— start of Dataset records —

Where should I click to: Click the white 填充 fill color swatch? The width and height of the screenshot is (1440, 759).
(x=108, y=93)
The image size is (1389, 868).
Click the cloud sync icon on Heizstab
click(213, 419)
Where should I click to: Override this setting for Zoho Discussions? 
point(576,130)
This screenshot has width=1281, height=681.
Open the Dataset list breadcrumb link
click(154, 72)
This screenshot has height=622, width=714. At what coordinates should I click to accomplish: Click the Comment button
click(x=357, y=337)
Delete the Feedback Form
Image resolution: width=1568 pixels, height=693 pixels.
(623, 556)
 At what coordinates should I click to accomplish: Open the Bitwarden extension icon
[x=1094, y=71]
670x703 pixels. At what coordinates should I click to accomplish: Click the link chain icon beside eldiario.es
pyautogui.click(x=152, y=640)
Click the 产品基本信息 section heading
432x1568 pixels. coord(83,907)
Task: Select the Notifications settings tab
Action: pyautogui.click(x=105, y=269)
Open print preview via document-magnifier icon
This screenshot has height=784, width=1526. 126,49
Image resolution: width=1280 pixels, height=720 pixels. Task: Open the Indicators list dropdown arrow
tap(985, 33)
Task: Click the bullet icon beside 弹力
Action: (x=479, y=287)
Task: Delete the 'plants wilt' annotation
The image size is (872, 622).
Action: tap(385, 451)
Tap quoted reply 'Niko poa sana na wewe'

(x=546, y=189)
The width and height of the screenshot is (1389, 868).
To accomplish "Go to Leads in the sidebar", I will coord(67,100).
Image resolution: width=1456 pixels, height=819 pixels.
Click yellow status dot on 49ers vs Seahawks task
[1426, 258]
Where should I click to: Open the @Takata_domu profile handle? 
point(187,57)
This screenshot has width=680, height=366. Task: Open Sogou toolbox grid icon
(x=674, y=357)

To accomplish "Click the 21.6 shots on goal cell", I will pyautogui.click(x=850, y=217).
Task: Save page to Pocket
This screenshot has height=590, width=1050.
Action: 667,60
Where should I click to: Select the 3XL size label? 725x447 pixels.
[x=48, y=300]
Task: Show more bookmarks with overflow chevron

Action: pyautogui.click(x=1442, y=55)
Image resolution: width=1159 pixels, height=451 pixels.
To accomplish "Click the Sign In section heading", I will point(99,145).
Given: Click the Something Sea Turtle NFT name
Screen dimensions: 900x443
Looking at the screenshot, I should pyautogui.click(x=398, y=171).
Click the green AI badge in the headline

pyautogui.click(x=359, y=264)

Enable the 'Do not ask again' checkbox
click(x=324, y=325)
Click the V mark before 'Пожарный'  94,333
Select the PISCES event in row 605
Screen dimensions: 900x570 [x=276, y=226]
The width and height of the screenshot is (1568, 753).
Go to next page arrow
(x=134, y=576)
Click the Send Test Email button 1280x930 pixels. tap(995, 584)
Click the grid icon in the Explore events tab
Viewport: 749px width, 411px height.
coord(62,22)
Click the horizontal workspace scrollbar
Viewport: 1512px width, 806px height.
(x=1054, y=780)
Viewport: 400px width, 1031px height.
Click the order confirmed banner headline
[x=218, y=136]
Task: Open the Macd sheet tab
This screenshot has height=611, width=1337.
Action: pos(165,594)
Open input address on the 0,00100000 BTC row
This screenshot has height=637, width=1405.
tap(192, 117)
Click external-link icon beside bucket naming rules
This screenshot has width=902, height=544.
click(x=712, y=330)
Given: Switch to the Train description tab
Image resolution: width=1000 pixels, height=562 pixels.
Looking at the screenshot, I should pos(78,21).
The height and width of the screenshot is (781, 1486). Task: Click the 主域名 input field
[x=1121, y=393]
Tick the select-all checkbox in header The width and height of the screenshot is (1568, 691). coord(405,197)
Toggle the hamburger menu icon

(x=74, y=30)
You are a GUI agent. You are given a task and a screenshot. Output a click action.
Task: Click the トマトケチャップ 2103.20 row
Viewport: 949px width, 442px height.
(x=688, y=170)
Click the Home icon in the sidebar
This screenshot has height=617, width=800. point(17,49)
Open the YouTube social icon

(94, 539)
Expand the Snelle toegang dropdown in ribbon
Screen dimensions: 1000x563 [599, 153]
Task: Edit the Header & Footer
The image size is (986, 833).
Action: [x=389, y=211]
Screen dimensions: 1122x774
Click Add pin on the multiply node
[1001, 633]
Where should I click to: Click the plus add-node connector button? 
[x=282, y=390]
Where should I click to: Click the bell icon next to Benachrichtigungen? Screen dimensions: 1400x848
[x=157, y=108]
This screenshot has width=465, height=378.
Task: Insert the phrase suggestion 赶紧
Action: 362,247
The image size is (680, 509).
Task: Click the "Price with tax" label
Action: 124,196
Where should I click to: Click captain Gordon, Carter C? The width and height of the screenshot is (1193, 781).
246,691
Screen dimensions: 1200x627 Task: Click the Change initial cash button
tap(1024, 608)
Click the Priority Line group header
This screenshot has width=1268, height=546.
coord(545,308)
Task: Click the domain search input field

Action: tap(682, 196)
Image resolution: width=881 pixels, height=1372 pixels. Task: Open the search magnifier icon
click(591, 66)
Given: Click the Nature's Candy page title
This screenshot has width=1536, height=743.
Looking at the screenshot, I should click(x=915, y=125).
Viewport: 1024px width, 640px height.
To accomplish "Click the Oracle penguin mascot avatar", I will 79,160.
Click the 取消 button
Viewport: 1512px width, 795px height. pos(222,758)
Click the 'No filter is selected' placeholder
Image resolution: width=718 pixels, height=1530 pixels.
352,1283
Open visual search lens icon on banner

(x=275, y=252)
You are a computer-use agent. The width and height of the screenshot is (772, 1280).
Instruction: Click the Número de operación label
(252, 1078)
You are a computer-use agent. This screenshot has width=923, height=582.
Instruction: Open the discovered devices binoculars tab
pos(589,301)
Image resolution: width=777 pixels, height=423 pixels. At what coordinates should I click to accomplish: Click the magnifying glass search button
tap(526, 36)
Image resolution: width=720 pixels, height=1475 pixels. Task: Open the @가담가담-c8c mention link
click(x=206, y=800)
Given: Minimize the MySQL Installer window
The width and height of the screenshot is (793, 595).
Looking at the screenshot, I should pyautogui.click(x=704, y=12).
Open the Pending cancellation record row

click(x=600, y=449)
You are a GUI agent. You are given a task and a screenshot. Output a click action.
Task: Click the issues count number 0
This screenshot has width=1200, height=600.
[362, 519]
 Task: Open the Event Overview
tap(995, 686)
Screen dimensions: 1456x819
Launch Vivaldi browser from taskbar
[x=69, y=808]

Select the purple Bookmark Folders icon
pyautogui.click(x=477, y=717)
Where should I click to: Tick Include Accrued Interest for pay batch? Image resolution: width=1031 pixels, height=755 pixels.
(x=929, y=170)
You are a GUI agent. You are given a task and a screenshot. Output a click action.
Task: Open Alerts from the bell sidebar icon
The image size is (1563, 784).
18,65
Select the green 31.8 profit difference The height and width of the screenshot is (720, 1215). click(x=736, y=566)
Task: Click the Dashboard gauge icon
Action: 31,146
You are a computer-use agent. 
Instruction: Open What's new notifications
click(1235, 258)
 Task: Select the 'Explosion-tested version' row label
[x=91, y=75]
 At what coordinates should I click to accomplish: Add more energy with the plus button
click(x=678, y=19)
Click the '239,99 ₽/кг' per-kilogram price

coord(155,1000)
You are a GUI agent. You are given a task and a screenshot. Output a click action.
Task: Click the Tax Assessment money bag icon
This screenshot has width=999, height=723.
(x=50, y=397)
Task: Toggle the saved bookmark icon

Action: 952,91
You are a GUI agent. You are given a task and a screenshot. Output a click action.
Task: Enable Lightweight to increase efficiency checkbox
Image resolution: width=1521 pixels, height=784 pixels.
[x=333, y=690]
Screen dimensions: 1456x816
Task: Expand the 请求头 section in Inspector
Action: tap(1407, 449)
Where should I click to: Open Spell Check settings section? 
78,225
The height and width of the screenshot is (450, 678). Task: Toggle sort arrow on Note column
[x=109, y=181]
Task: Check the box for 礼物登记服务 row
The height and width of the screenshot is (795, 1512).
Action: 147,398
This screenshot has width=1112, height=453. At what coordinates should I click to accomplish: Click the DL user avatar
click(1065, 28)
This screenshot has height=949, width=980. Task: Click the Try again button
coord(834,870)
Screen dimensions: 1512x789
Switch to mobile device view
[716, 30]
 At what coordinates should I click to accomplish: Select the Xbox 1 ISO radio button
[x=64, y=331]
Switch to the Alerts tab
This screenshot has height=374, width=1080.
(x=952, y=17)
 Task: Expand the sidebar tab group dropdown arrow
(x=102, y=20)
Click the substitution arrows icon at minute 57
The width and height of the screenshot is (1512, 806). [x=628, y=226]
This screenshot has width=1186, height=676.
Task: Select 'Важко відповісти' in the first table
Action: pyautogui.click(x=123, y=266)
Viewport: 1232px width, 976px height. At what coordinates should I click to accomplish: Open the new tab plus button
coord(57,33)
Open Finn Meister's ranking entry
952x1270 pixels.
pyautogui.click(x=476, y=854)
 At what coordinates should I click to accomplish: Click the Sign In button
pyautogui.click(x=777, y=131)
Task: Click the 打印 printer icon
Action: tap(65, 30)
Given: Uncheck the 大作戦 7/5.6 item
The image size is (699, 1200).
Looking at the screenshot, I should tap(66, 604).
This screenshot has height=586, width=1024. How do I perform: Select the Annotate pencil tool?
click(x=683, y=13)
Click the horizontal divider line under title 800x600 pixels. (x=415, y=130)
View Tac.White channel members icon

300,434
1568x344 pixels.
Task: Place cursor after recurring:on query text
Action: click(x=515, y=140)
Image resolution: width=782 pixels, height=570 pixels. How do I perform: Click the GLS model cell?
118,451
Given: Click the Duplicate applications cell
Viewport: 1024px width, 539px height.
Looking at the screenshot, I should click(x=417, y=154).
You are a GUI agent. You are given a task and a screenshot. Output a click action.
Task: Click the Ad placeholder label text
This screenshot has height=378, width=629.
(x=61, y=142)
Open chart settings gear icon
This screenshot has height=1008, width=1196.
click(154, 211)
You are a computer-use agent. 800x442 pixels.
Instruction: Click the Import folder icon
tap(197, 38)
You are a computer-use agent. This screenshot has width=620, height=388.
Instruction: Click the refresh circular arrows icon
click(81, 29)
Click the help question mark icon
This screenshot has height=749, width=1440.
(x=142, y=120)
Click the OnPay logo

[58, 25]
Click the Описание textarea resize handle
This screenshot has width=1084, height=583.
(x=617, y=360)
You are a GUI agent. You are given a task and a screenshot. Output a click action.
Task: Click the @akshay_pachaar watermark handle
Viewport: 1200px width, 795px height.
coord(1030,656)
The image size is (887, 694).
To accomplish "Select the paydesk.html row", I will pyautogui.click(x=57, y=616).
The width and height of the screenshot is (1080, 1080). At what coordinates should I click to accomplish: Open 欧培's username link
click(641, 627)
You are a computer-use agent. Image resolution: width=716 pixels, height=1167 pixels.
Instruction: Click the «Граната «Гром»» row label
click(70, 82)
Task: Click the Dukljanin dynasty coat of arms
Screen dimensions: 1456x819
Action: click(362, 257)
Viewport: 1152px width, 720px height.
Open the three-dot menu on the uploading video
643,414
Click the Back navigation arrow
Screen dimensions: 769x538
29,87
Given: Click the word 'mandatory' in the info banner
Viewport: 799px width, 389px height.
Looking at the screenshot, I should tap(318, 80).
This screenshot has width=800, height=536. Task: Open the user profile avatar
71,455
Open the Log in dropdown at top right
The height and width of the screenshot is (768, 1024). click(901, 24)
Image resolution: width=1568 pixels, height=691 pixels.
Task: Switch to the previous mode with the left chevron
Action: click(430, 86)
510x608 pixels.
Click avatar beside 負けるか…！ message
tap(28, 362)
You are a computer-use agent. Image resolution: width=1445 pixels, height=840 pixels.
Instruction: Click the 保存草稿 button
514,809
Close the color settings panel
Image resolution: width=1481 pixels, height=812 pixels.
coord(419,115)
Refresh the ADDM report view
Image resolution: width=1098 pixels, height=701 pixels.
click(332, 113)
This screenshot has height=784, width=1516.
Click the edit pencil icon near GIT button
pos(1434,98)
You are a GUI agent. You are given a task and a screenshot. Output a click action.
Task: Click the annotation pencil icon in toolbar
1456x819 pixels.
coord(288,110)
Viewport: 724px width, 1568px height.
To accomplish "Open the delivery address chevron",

— end of Dataset records —

| To be done |
Write out the records word for word, from the first line of the records through the line that contains "will pyautogui.click(x=850, y=217).", including both ends.

| Output |
Where should I click to: Click the white 填充 fill color swatch? The width and height of the screenshot is (1440, 759).
(x=108, y=93)
The image size is (1389, 868).
Click the cloud sync icon on Heizstab
click(213, 419)
Where should I click to: Override this setting for Zoho Discussions? 
point(576,130)
This screenshot has width=1281, height=681.
Open the Dataset list breadcrumb link
click(154, 72)
This screenshot has height=622, width=714. At what coordinates should I click to accomplish: Click the Comment button
click(x=357, y=337)
Delete the Feedback Form
Image resolution: width=1568 pixels, height=693 pixels.
(623, 556)
 At what coordinates should I click to accomplish: Open the Bitwarden extension icon
[x=1094, y=71]
670x703 pixels. At what coordinates should I click to accomplish: Click the link chain icon beside eldiario.es
pyautogui.click(x=152, y=640)
Click the 产品基本信息 section heading
432x1568 pixels. coord(83,907)
Task: Select the Notifications settings tab
Action: pyautogui.click(x=105, y=269)
Open print preview via document-magnifier icon
This screenshot has height=784, width=1526. 126,49
Image resolution: width=1280 pixels, height=720 pixels. Task: Open the Indicators list dropdown arrow
tap(985, 33)
Task: Click the bullet icon beside 弹力
Action: (x=479, y=287)
Task: Delete the 'plants wilt' annotation
The image size is (872, 622).
Action: tap(385, 451)
Tap quoted reply 'Niko poa sana na wewe'

(x=546, y=189)
The width and height of the screenshot is (1389, 868).
To accomplish "Go to Leads in the sidebar", I will coord(67,100).
Image resolution: width=1456 pixels, height=819 pixels.
Click yellow status dot on 49ers vs Seahawks task
[1426, 258]
Where should I click to: Open the @Takata_domu profile handle? 
point(187,57)
This screenshot has width=680, height=366. Task: Open Sogou toolbox grid icon
(x=674, y=357)

To accomplish "Click the 21.6 shots on goal cell", I will pyautogui.click(x=850, y=217).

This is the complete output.